小説 川崎サイト

 

引っ張る男

 
 矢島は溜まっていた用事を終えたのでホッとしていた。一段落も二段落も済み、もう忙しい思いをしなくてもいい。しかしその間も、好きなことはやっていた。用事の合間だが、その合間が長いどころか、本当の用事はさっと済ませていたので、時間的には好きなことをしていた方が長かった。
 その用事は複数あるのだが、さっとやれば、さっと終わるようなことだったが、それなりに時間はかかる。そこ間が嫌だったので、分散させていた。その為、長い期間に渡り、嫌なことをし続けることになる。一週間で済むことを二ヶ月もかけた。
 嫌なことを一日中やるのが嫌だったのだろうが、逆に嫌なことを引っ張り続けたことになる。これは好きなことを分散させるのとは逆。
 そのため、好きなことをやっていても、それほど楽しめなかった。しかし嫌なことを分散させたので、ものすごく嫌な目には合わなかった。反面、手放しで好きなことを楽しめなかったが。
「どちらがいい」
「何が」
「分散させるか一気にやるか」
「さあ」
「分からない?」
「そんなこと考えたこと、ないから」
「あ、そう」
「それが何か?」
「いや、いい。思い当たらないのなら」
「時間の使い方の話かな」
「ああ、そのカテゴリーだ」
「時間というより、スケジュールの立て方かな」
「嫌なことを分散させることで軽くなる」
「でも、嫌な期間が長くなるでしょ」
「それそれ、さっきからそのことを言ってるんだ」
「僕なら嫌なことは一気にやってしまうけど」
「それは一般的すぎて、当たり前すぎる」
「そうなの」
「それでは嫌なことの緩和にはならない」
「緩和?」
「嫌なことは可能な限りしたくない。

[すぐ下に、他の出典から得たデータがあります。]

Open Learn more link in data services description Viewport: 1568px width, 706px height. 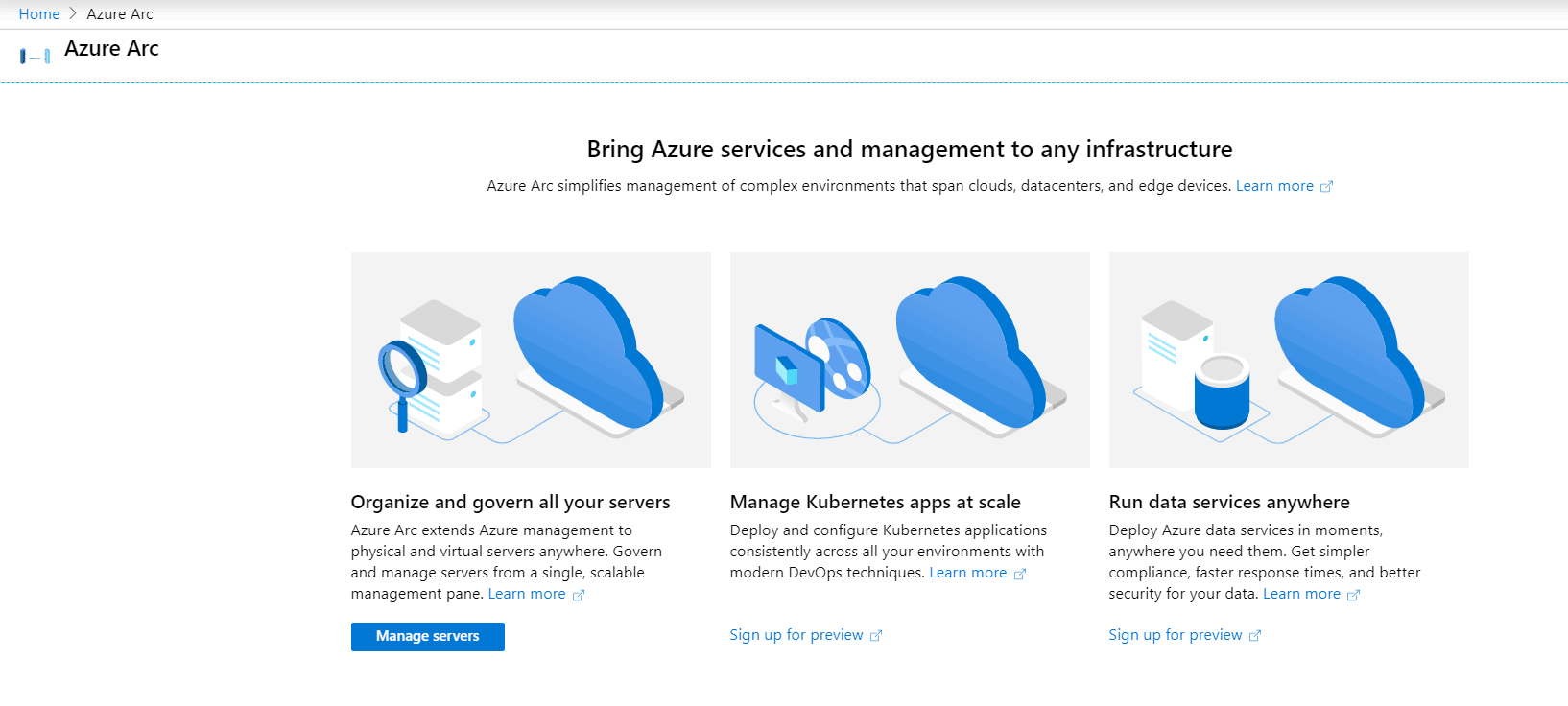tap(1301, 594)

そしてどうしてもやらないといけないときは、軽減策を考える。その一つが分散化だ」
「他には? 残りの三つか四つは」
「それはまだ発見していない。君に何か良案があるかもしれないと思い、聞いてみたんだ」
「そんなのないよ。やるだけのことだよ」
「あっそう」
 矢島はやっと嫌な用事から解放されたのだが、数日も立たないうちに次の嫌な用事が入ってきた。だから安心して好きなことができたのは僅かな間だった。引っ張りすぎたのだ。